Those of you who follow me (both of you!) know that I blog on a highly irregular basis. I last blogged, in fact, back in July (summer is great for switching off), and wrote then about whether or not to correct learner English, especially if it is publically displayed. Staying with the same theme, I came across this the other day on a place mat of a Japanese restaurant in Córdoba.
‘Napkin’ is good, as was most of the text, including the fascinating history of chopsticks, which have been in use for over 5000 years, as opposed to Western cutlery, which is a mere 400 years old, and was called ‘demonic’ by the Church when it first appeared.
But if they can manage to say all this in almost unflawed English, where on earth did ‘quadrangular’ come from? A ‘quadrangular dish’? Give us a break, guys. It’s ‘square’! The word we use is ‘square’. And that’s beginner vocabulary, so can you please get it right for once?
But perhaps they did get it right. Perhaps they intended to say ‘quadrangular’. Because perhaps they wanted to make precisely the impact that this piece of Spanglish (or Japanglish) did make (on me, at least). Perhaps, in fact, the were deliberately playing with ‘triangular’, and are now designing ‘pentagular’ and ‘hexangular’ serving plates as a marketing ploy.

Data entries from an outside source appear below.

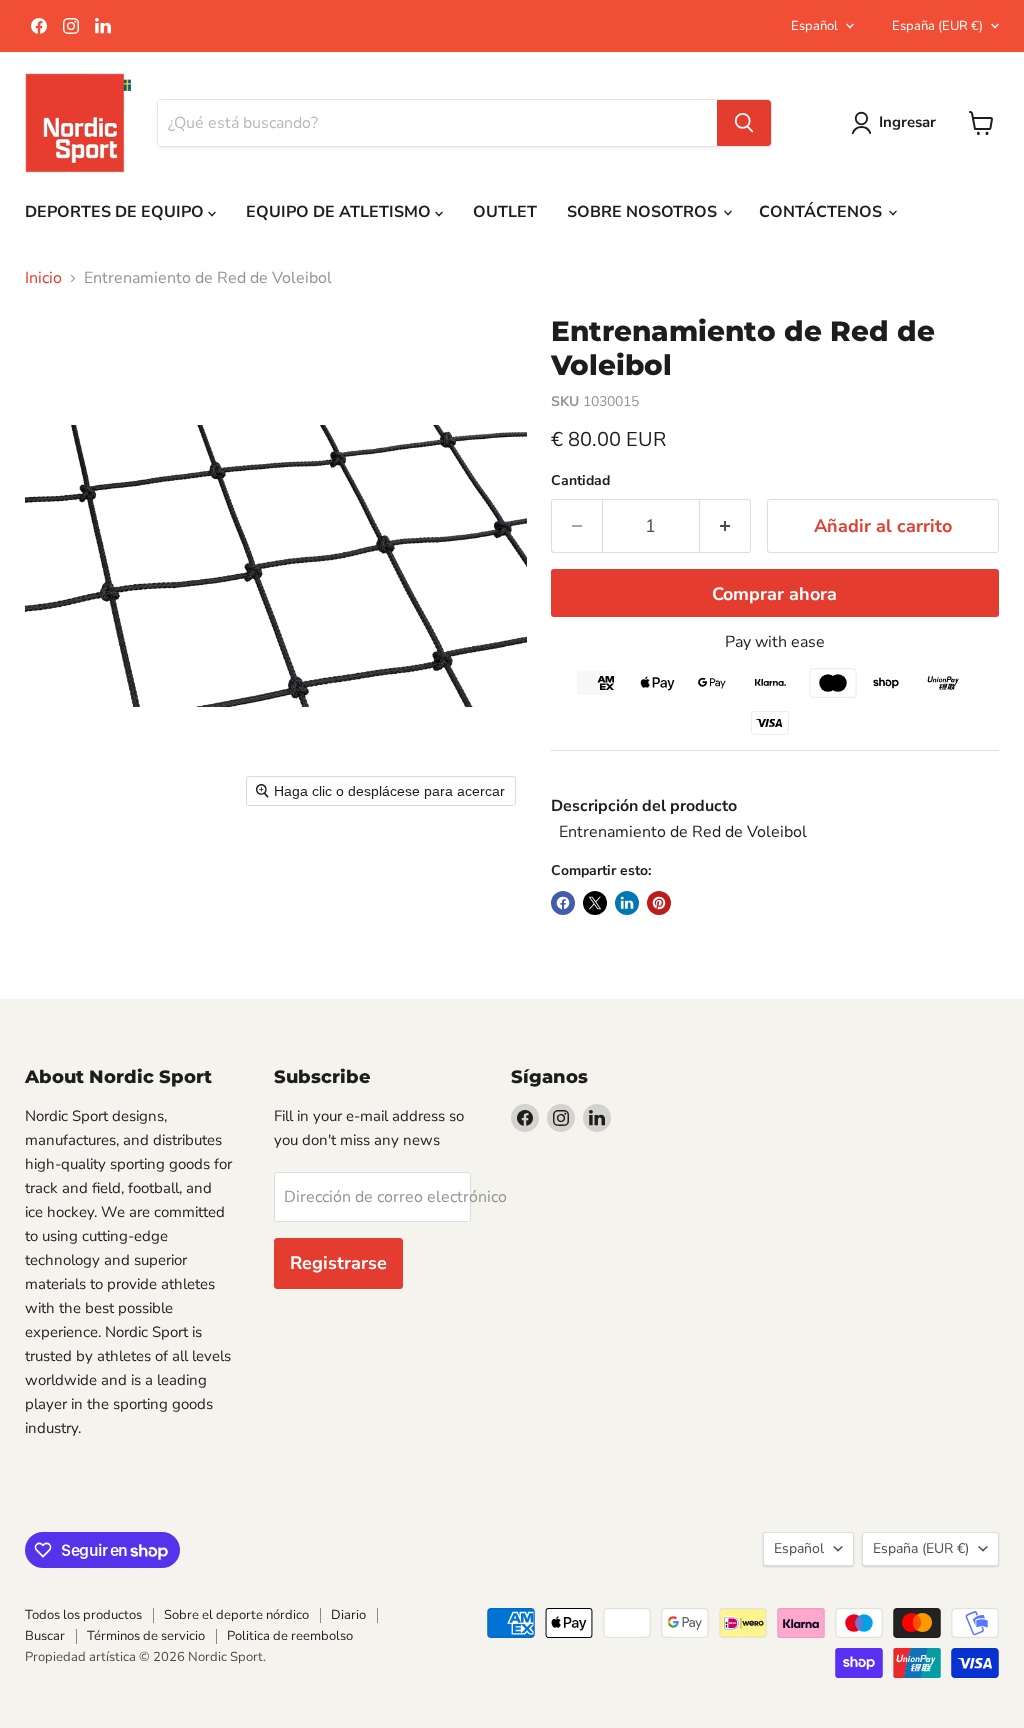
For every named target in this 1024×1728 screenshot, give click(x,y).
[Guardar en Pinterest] (659, 903)
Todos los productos (83, 1615)
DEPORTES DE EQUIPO (116, 212)
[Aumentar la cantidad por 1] (725, 526)
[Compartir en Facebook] (563, 903)
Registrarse (338, 1263)
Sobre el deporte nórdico (236, 1615)
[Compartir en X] (595, 903)
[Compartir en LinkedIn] (627, 903)
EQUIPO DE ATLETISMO (340, 212)
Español (814, 26)
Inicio (43, 278)
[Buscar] (744, 123)
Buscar (45, 1636)
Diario (348, 1615)
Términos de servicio (146, 1636)
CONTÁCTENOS (822, 212)
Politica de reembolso (290, 1636)
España (937, 26)
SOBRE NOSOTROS (644, 212)
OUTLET (505, 212)
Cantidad (580, 481)
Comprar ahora (774, 594)
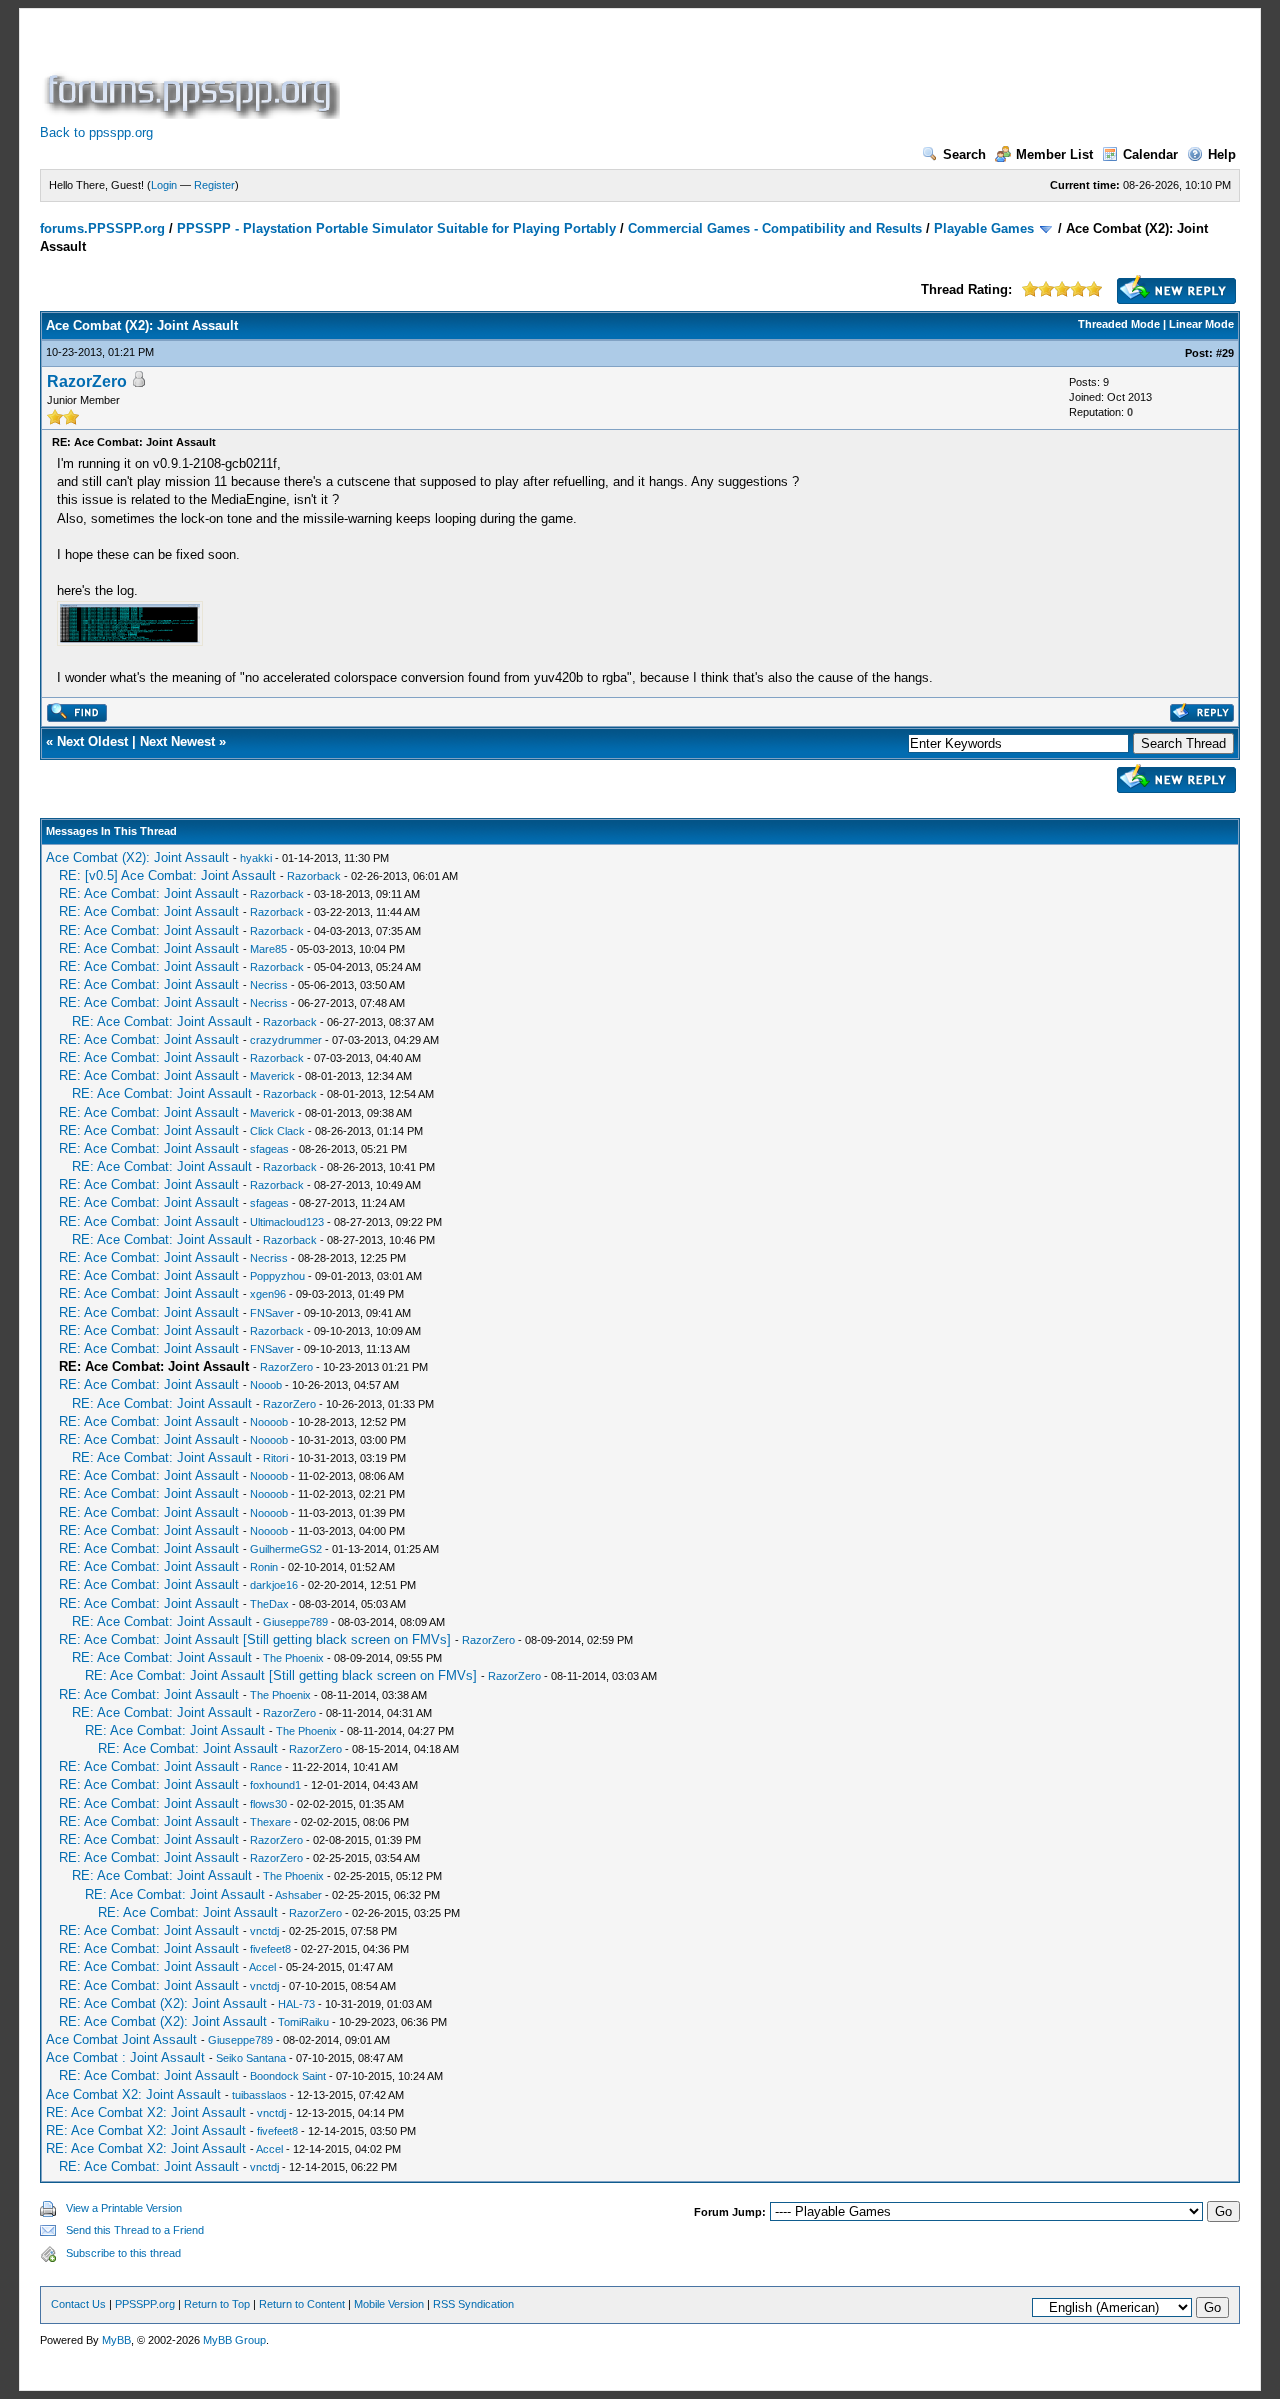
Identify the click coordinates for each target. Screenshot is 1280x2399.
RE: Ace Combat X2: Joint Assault (146, 2112)
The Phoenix (293, 1658)
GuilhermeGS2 (286, 1549)
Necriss (269, 985)
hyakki (256, 858)
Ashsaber (298, 1895)
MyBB (116, 2340)
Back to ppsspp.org (96, 132)
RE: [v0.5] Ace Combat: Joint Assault (167, 875)
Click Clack (277, 1131)
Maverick (272, 1076)
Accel (262, 1967)
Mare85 (268, 949)
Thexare (270, 1822)
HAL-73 (296, 2004)
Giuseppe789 (295, 1622)
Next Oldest (92, 741)
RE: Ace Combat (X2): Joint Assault (163, 2003)
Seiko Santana (251, 2058)
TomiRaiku (303, 2022)
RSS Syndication (473, 2304)
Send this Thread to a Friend (135, 2230)
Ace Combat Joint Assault (121, 2039)
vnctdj (264, 1931)
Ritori (275, 1458)
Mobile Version (389, 2304)
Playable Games (984, 228)
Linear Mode (1201, 324)
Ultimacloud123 (287, 1222)
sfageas (269, 1149)
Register (214, 185)
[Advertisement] (708, 74)
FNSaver (272, 1313)
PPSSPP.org (145, 2304)
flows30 (268, 1804)
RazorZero (87, 381)
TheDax (269, 1604)
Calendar (1150, 154)
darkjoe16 (274, 1585)
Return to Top (217, 2304)
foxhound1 (275, 1785)
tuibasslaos (259, 2095)
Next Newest (177, 741)
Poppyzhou (277, 1276)
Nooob (266, 1385)
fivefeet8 (270, 1949)
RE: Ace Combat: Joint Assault (149, 893)
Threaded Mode (1119, 324)
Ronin (264, 1567)
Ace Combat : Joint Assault (125, 2057)
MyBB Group (234, 2340)
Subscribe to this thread (123, 2253)
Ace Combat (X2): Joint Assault (137, 857)
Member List (1054, 154)
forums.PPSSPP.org (102, 228)
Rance (266, 1767)
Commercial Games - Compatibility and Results (775, 228)
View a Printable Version (124, 2208)
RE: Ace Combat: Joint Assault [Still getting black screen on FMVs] (255, 1639)
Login (164, 185)
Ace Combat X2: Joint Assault (133, 2094)
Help (1222, 154)
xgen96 (268, 1294)
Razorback (314, 876)
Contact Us (78, 2304)
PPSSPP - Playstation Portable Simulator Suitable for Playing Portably (396, 228)
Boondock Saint (288, 2076)
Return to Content (302, 2304)
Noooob (269, 1422)
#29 (1225, 353)
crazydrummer (286, 1040)
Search (964, 154)
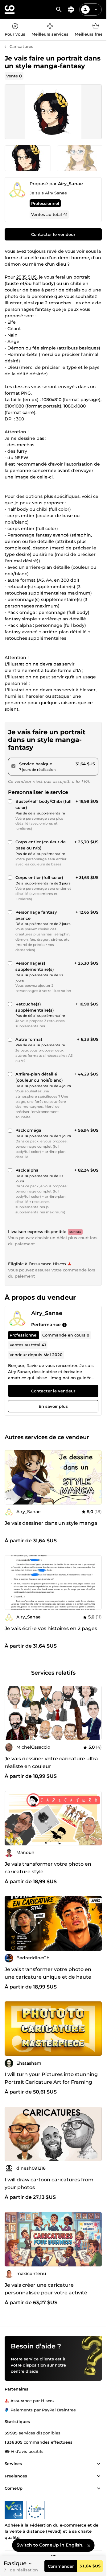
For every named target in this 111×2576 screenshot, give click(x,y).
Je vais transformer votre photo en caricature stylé (48, 1868)
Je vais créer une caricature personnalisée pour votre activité (46, 2289)
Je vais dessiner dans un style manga (51, 1523)
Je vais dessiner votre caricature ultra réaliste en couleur (51, 1762)
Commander (61, 2566)
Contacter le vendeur (53, 234)
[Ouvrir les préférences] (71, 9)
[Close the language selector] (88, 2545)
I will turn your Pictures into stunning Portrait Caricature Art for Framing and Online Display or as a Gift (51, 2082)
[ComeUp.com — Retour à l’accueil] (9, 9)
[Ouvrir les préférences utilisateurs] (96, 10)
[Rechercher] (59, 9)
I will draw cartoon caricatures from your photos (49, 2183)
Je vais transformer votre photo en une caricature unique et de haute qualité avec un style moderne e (48, 1977)
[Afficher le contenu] (99, 2464)
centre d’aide (24, 2371)
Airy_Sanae (70, 183)
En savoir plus (53, 1406)
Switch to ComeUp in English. (50, 2545)
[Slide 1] (80, 158)
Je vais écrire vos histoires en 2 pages (51, 1628)
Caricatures (21, 46)
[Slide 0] (28, 158)
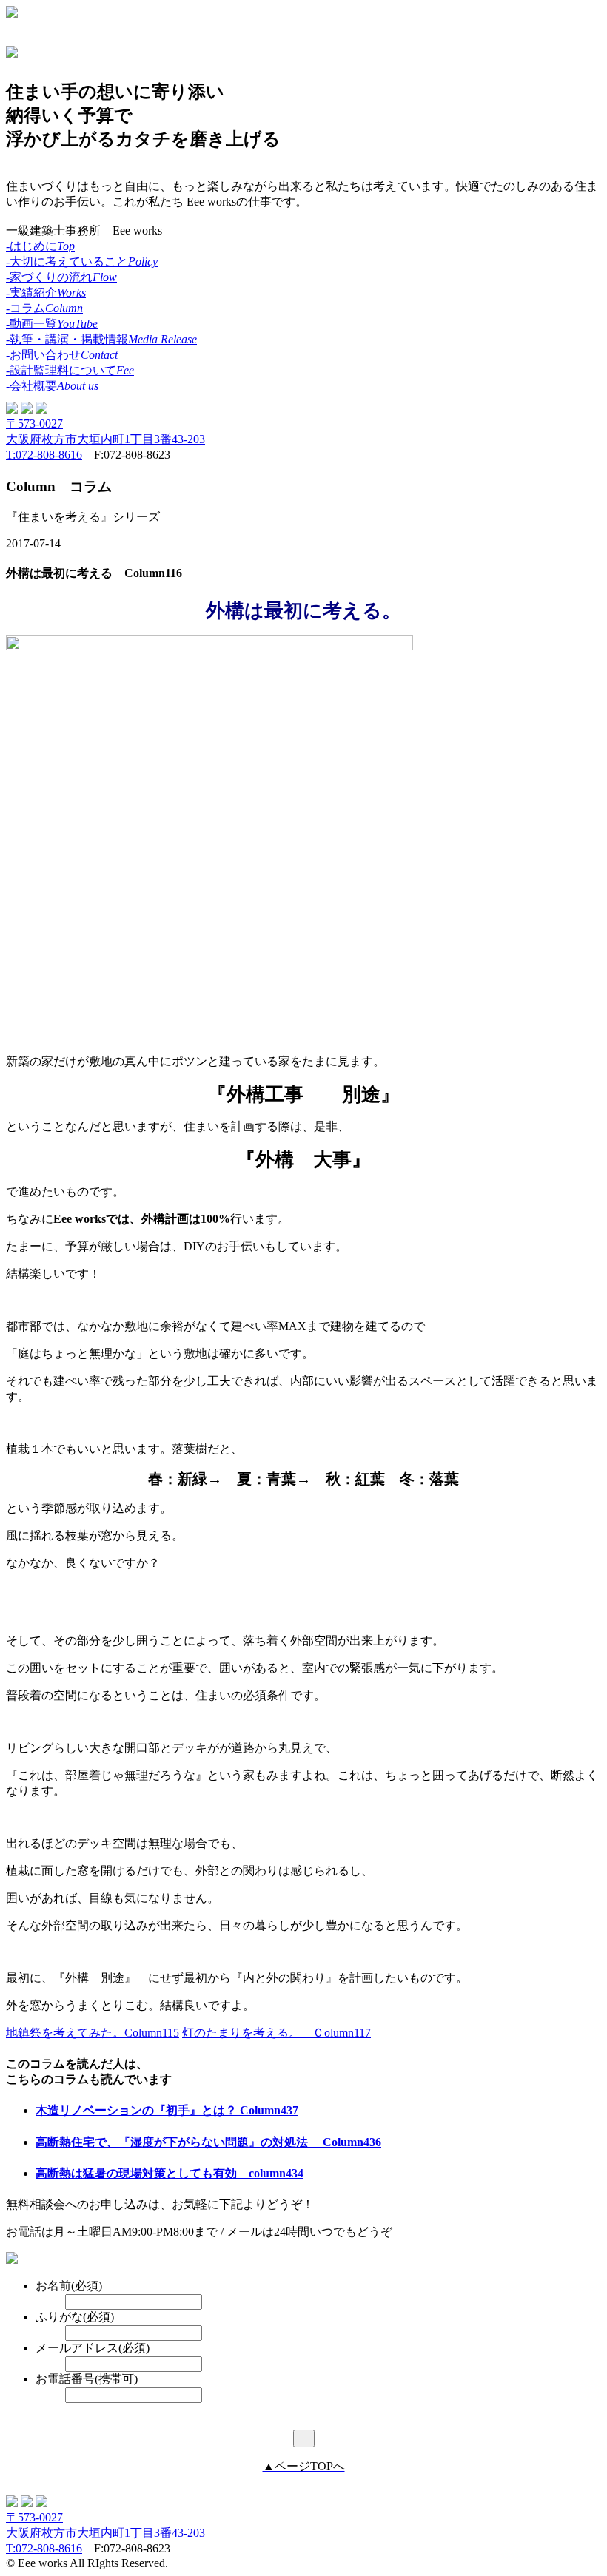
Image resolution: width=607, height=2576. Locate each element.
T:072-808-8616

Like you, I don’t know the answer to all of these ‘perhaps’, and I didn’t have time to stay around and find out (although I suspect the employees don’t know the answer either). But the restaurant was part of an international chain, so it doesn’t seem outrageous to suppose that the ‘mistake’ was deliberate, and was intended to ‘play’ with English just as native speakers do when they talk about a ‘dronie’ (a selfie taken by a drone), or about ‘sheeple’ (people who follow trends blindly, like sheep).
The point is that if it is ok for NSs of English to be creative with the language, as with Brexit, vape, selfie stick and Vlogger (a teenager whose videos attract millions on YouTube), all of which were among 30 terms published by The Guardian newspaper as a celebration of the buzzwords that defined 2014, then surely it is OK for NNSs to do the same now that English is a global language or lingua franca.
Admittedly, they might have simply got ‘quadrangular’ wrong, though from the rest of the text on the place mat I find it hard to believe that the authors didn’t know the word ‘square’. Instead, I’m persuaded to think that by using what for me is a good command of English, they have simply had a bit of fun, a bit of what Guy Cook* calls ‘language play’.
At a more serious level, and tying in with a workshop in dealing with learner error that I’m running quite a lot at the moment, I think a student coming up with ‘quadrangular’ needs to be congratulated for his/her creativity. Perhaps they really did want to say plain old ‘square’. But even if this was the case, they have overcome a gap in their vocabulary via the creative application of the rules of the target language, which for me is far more a sign of success than a sign of failure, and which therefore needs rewarding accordingly.
* Cook, G. 2000. Language play, language learning. Oxford: Oxford University Press.